Having experienced its best year in company history in 2012, Hilti achieved its highest customer satisfaction scores, employee engagement and retention rates in its history as well.

“In 2009, we took a different direction than a lot of companies. We made two critical decisions in 2009. We would not reduce workforce and we would not stop our R&D dollars. Did we try to cut costs as sales slid? The answer is absolutely,” Evert says. “We did a lot of things with our team members to cut costs but we made a conscious decision in a direct sales force model and secondarily to hold our R&D dollars. What you’re going to see today is the R&D dollars we spent in 2009 and 2010 are delivering the products you’re seeing from us today.”
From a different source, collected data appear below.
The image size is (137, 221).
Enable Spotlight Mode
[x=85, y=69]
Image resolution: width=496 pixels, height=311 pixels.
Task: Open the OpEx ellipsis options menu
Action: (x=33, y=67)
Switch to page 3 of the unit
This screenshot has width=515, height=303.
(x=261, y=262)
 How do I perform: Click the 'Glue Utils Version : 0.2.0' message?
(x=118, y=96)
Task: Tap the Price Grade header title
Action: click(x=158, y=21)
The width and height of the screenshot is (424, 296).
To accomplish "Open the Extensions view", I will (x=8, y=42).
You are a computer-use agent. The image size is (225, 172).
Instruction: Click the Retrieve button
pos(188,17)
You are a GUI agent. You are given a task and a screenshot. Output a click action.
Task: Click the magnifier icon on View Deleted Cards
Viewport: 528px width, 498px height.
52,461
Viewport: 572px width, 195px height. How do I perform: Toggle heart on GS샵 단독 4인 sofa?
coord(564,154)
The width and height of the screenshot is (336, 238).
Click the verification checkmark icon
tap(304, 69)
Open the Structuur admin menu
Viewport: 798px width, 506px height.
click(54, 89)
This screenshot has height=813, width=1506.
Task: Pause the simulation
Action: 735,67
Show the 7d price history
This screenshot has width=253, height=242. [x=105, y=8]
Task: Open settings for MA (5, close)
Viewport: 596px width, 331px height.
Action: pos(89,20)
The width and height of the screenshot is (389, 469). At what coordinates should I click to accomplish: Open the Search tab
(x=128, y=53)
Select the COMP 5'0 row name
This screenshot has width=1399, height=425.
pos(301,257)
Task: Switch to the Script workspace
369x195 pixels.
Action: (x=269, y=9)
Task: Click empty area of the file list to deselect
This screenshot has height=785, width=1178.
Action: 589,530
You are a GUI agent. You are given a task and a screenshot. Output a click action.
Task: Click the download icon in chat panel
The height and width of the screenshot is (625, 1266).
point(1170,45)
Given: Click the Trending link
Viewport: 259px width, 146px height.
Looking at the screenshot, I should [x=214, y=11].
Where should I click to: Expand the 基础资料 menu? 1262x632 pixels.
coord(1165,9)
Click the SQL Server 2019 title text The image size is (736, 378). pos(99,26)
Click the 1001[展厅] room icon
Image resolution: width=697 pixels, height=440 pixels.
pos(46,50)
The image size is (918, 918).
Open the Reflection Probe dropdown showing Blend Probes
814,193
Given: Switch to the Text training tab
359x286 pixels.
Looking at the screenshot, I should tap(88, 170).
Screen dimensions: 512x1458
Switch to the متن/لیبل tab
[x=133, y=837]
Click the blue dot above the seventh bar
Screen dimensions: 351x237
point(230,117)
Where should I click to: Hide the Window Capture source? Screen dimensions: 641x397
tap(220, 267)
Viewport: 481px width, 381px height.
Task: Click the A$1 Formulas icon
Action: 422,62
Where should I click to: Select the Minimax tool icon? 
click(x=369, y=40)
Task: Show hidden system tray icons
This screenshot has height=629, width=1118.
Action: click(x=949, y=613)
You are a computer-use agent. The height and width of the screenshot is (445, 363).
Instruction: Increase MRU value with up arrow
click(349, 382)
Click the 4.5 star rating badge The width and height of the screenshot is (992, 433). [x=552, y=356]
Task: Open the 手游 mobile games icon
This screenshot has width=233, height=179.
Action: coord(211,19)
The firm’s indicators show about 6% growth in infrastructure and commercial construction markets, evidenced by “seeing real job sites of real magnitude” coming out of the woodworks. Evert pointed out Apple’s new $7 billion project in California – significant because there hasn’t been a $7 billion commercial project in the United States in the last five years, he says.

Cordless Technology

The continuing journey of cordless technology, as Evert put it, is moving beyond the two-pound tool meant for drilling 1/4-in or 3/8-in holes.

“What we want to do is we want to realize the long-term vision we have of cordless jobsites. No more extension cords, no more generators, no more temporary power,” Evert says. “To do that, the contractor has to be able to drill beyond the small holes. Today you’re going to see our first introduction into what we call the Cordless Combi.”

The new Hilti TE 30-A36 is a cordless combihammer drill with a drilling range of 1/4-in to 1-in diameter with SDS+ (TE-C) drill bits, and up to 3-1/2” using percussion core bits. The device drills and chips into concrete up to 40% faster than the largest SDS corded tools on the market, according to Hilti. It can also perform a full day’s work, with the need to swap out batteries only once a day thanks to the the new 36 volt, 6.0 amp hour battery.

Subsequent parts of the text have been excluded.